-- START OF INFORMATION GIVEN --

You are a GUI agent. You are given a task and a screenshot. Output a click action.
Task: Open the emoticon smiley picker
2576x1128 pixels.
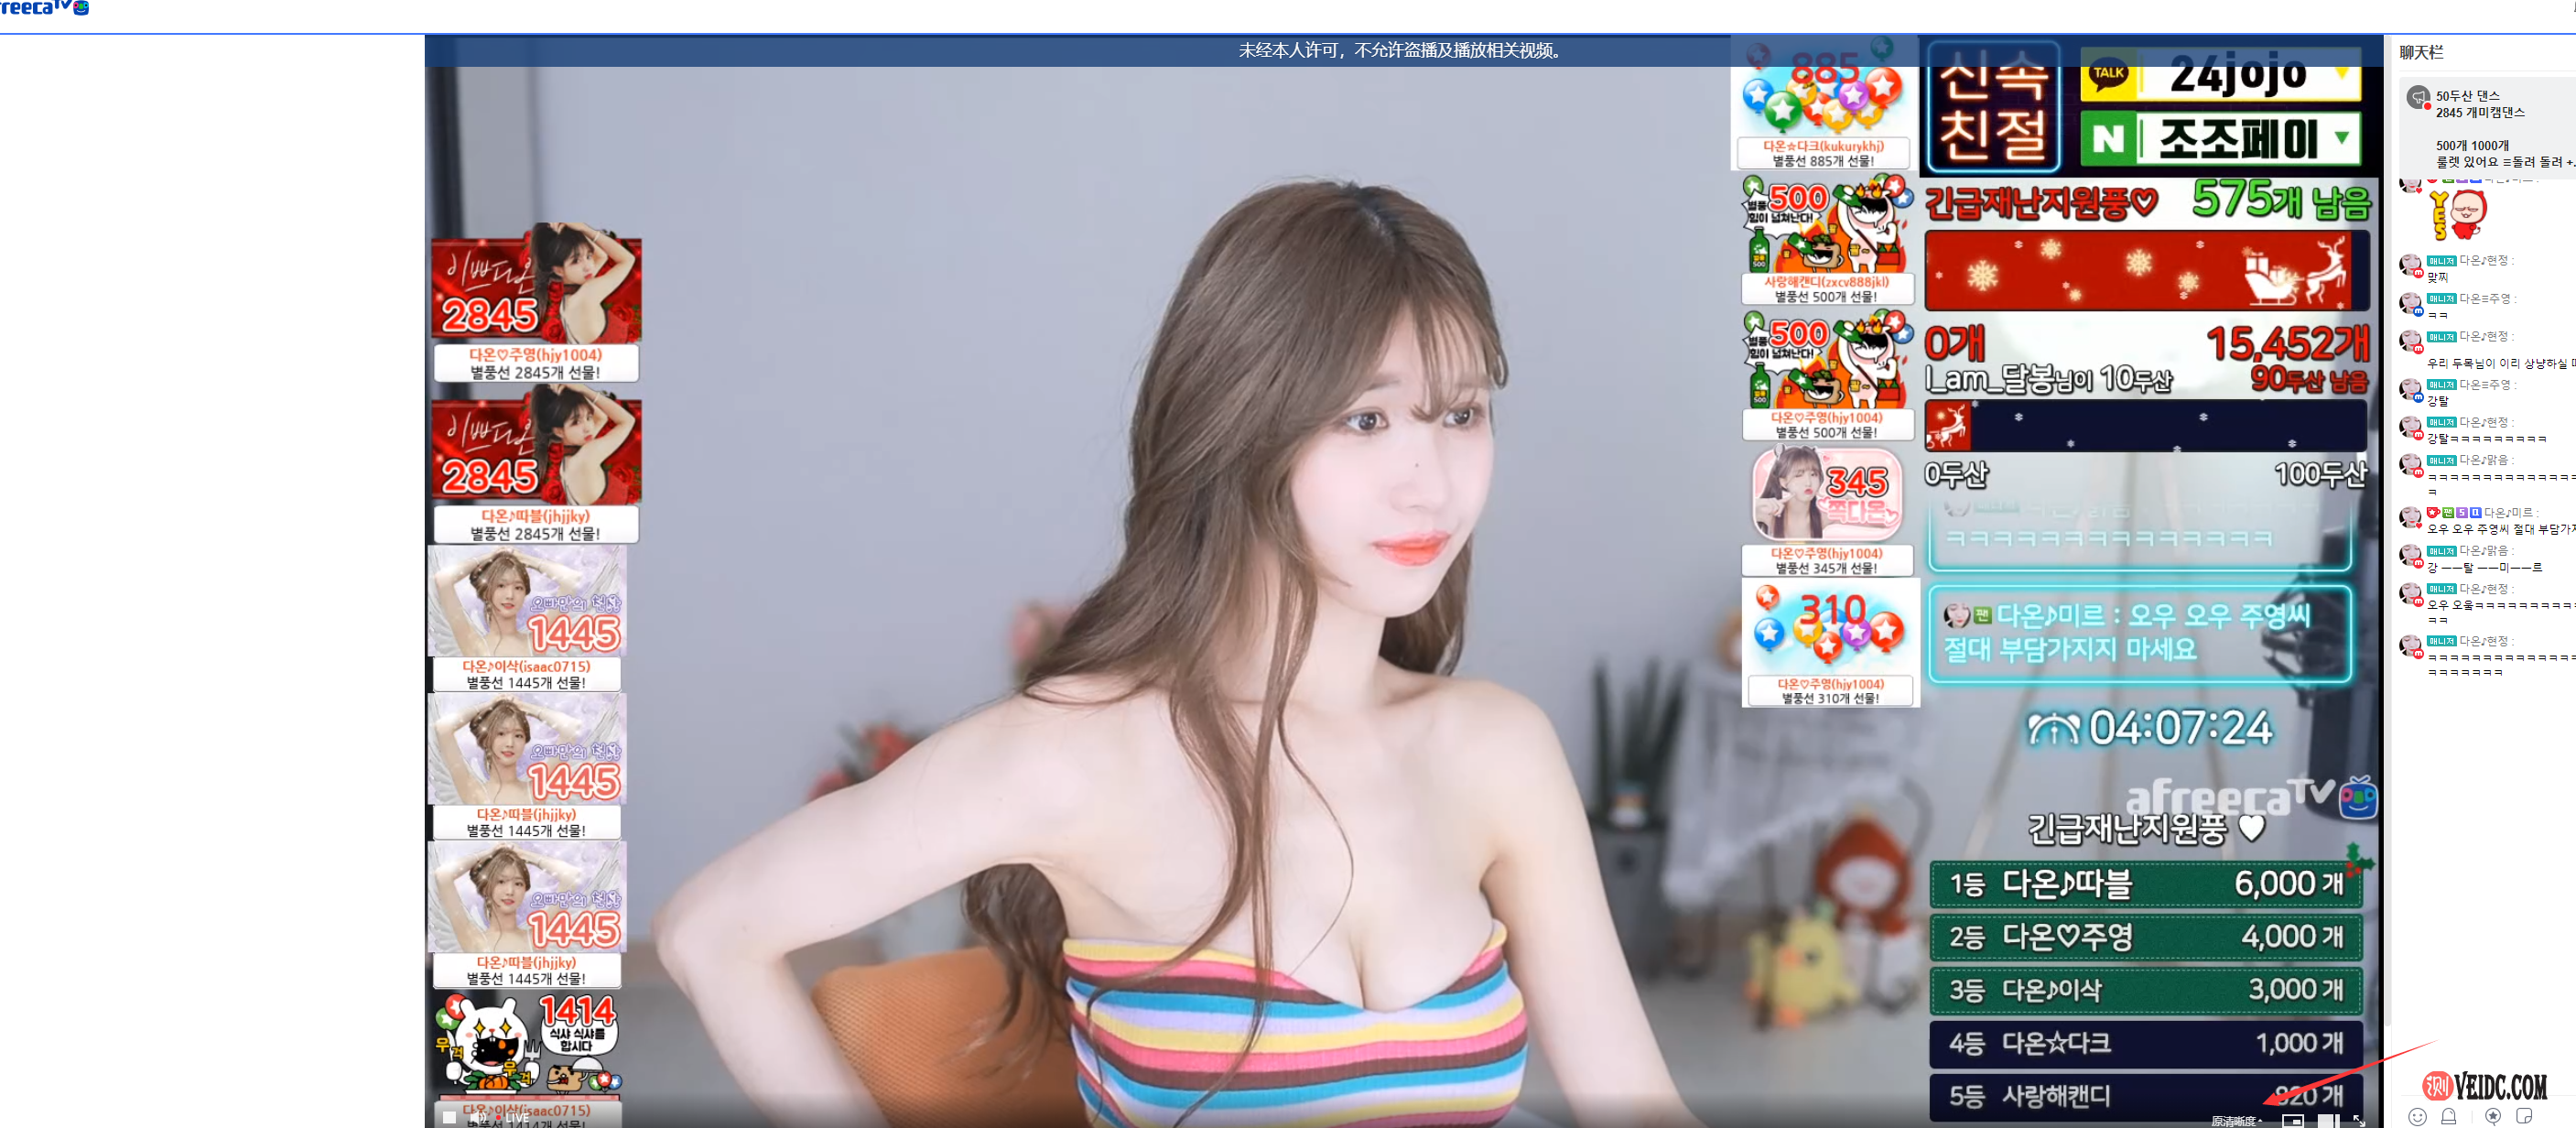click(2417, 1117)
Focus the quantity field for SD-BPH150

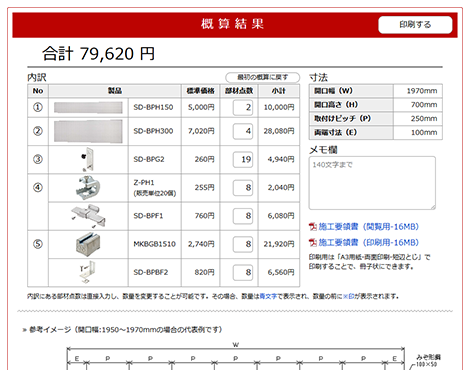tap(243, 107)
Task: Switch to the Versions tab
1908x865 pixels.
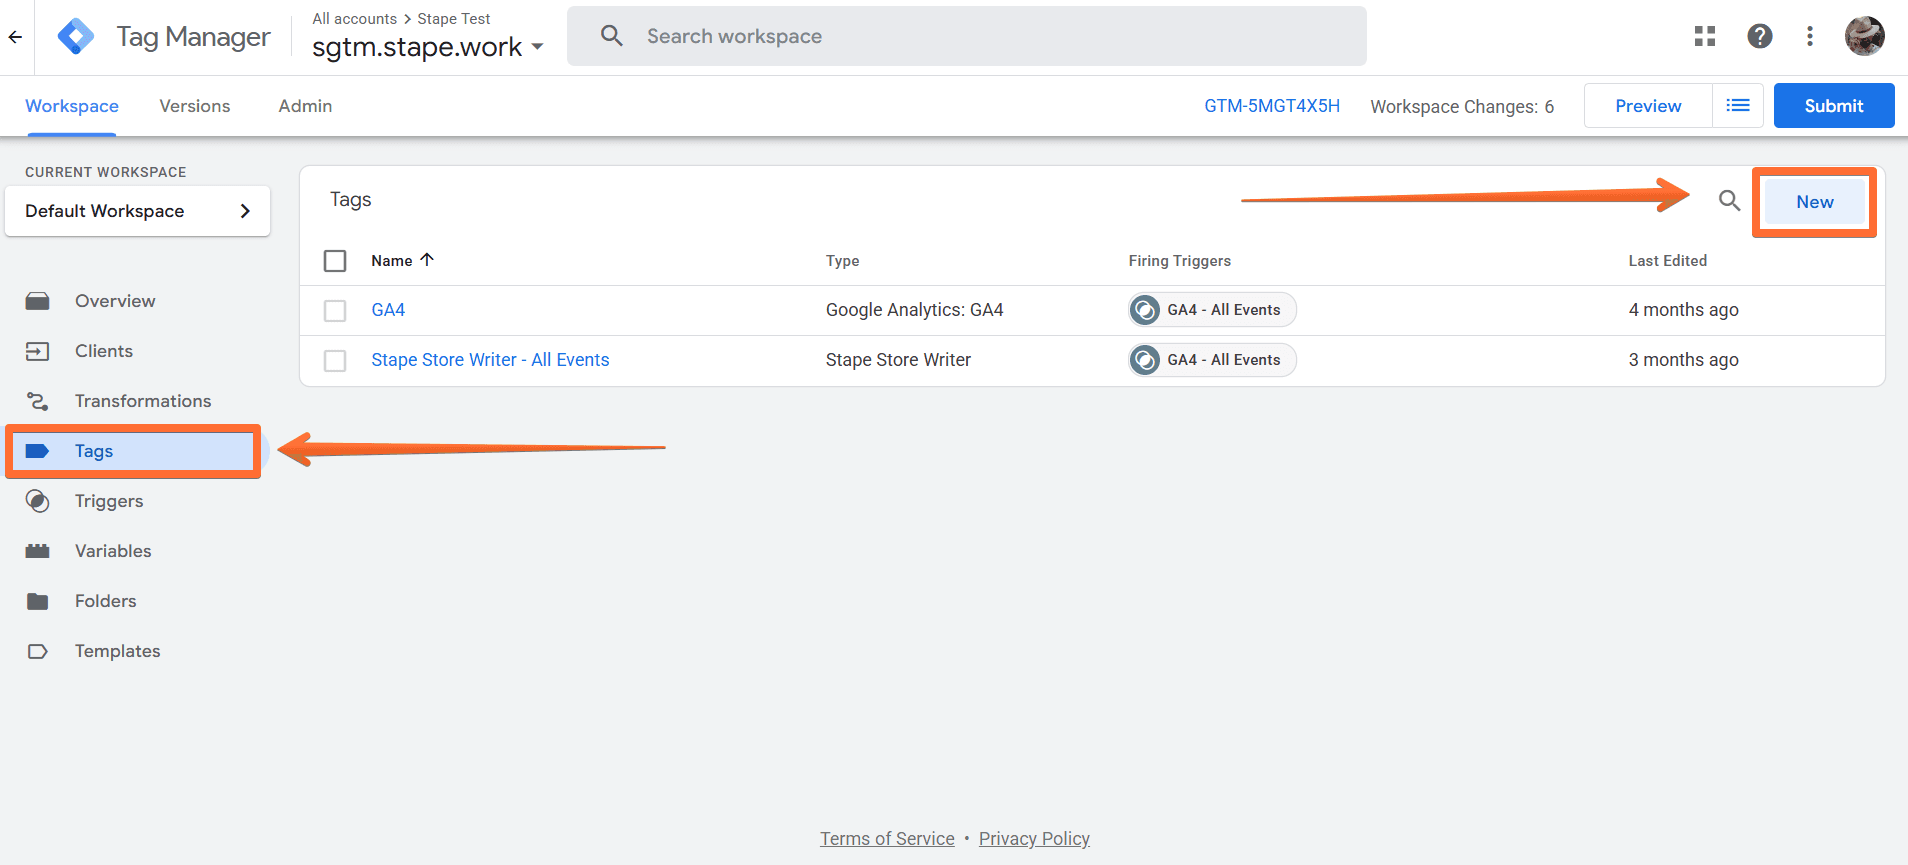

-- END OF INFORMATION GIVEN --
-- START OF INFORMATION GIVEN --

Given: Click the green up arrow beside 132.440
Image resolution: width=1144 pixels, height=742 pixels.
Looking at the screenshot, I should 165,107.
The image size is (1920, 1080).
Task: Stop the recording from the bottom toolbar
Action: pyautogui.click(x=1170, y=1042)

-- END OF INFORMATION GIVEN --

▸ SHORT EXERCISE
Starting at the line that contains "Given: Click the" and ending at the line that contains "Action: pyautogui.click(x=1170, y=1042)", write out those lines again with "green" switched to "red" and nothing else changed.

▸ WRITTEN RESPONSE
Given: Click the red up arrow beside 132.440
Image resolution: width=1144 pixels, height=742 pixels.
Looking at the screenshot, I should 165,107.
The image size is (1920, 1080).
Task: Stop the recording from the bottom toolbar
Action: pyautogui.click(x=1170, y=1042)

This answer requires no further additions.